▶ _GIVEN INSTRUCTION_: Copy out the lines below, everything from the line containing "Viewport: 1437px width, 752px height." down to the line containing "click(296, 55)", with both of those lines included. Leave every line as it stands except the click coordinates in the answers: multiply each of them by 2.25 and round to a whole number, with halves rounding up.

▶ _DATASET ENTRIES_:
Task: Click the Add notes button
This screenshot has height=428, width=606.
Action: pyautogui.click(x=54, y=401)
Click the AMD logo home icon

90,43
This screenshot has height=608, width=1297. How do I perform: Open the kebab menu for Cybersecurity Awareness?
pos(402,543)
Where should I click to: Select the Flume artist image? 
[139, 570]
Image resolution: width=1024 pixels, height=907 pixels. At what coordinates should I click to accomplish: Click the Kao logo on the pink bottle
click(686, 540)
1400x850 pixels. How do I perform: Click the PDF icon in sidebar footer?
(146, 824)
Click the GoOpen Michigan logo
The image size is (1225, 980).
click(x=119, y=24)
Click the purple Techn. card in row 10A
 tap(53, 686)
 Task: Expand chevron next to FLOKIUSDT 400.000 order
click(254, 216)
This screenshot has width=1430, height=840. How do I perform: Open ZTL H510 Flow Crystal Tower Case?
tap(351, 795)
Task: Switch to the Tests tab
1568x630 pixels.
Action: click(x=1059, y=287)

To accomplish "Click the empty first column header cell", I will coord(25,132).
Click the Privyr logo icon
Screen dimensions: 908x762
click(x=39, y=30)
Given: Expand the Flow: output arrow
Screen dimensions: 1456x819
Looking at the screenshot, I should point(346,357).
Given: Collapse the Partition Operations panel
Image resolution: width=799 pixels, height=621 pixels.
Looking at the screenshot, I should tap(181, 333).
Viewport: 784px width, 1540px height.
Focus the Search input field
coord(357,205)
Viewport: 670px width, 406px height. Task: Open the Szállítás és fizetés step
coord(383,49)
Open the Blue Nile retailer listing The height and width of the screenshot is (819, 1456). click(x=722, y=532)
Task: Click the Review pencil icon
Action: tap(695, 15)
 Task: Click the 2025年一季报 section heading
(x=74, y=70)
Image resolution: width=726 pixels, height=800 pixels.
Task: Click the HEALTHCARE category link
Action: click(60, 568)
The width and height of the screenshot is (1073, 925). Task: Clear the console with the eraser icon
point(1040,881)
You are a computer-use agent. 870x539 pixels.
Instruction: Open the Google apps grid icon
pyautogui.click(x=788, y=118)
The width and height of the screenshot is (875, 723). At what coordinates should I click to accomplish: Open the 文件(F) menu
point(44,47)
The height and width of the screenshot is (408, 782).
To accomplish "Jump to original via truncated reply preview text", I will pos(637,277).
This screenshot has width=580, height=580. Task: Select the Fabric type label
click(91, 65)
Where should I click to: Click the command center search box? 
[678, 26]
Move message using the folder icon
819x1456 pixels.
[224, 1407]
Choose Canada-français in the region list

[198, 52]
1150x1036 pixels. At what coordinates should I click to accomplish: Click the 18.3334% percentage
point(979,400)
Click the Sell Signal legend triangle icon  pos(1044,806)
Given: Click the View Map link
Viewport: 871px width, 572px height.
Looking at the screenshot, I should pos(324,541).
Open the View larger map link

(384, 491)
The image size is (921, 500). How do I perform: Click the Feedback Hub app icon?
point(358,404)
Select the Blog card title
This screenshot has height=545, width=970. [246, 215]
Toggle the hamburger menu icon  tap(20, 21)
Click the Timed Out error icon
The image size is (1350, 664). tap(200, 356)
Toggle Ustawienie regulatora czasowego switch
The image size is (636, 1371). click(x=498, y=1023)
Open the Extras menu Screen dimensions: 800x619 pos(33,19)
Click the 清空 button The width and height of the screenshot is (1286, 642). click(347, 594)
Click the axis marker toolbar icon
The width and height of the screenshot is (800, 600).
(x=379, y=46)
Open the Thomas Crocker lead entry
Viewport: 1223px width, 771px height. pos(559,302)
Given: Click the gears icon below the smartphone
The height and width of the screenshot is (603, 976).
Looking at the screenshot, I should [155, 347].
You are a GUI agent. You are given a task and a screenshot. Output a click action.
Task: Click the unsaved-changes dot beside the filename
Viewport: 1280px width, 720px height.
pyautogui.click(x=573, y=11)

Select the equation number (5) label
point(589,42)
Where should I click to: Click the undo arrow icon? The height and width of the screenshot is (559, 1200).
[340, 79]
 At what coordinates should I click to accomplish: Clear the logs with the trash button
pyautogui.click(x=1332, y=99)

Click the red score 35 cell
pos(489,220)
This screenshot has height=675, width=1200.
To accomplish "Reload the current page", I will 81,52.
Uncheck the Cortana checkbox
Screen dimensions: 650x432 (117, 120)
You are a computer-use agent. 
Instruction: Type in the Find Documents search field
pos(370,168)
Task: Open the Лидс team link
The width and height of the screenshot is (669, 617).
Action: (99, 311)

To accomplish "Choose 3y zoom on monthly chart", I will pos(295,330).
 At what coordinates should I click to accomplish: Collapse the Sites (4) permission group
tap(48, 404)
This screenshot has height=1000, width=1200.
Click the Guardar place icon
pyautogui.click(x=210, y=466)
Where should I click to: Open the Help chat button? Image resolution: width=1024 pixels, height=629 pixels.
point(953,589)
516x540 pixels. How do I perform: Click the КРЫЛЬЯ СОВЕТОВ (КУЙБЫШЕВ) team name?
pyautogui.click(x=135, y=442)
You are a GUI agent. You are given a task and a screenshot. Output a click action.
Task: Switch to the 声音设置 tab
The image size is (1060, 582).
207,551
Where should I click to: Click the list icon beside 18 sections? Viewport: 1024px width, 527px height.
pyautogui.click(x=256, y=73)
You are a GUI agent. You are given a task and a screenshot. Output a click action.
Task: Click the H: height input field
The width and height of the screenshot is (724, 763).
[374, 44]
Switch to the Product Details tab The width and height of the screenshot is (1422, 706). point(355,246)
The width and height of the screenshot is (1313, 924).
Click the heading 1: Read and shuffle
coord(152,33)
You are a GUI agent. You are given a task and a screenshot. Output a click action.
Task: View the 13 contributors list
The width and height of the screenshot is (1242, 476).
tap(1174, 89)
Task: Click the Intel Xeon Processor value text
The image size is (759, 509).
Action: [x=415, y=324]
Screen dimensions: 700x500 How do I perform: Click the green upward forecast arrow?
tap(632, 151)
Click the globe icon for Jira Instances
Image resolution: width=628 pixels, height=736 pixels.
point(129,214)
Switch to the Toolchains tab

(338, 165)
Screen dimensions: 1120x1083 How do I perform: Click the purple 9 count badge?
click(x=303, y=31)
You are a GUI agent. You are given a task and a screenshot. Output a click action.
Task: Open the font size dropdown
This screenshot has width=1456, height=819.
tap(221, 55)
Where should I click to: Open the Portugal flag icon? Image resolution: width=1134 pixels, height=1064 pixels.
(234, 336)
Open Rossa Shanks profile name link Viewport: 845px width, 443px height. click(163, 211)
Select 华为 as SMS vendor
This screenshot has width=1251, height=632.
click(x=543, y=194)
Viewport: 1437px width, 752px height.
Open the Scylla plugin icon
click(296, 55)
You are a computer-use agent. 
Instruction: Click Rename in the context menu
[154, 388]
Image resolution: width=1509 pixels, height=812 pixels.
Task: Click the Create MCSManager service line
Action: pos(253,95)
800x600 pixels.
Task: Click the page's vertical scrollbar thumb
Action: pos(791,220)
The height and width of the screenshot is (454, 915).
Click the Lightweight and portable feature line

▶ _RESULT FOR THIS EXERCISE_:
Viewport: 1437px width, 752px height.
Open the Scylla plugin icon
click(666, 124)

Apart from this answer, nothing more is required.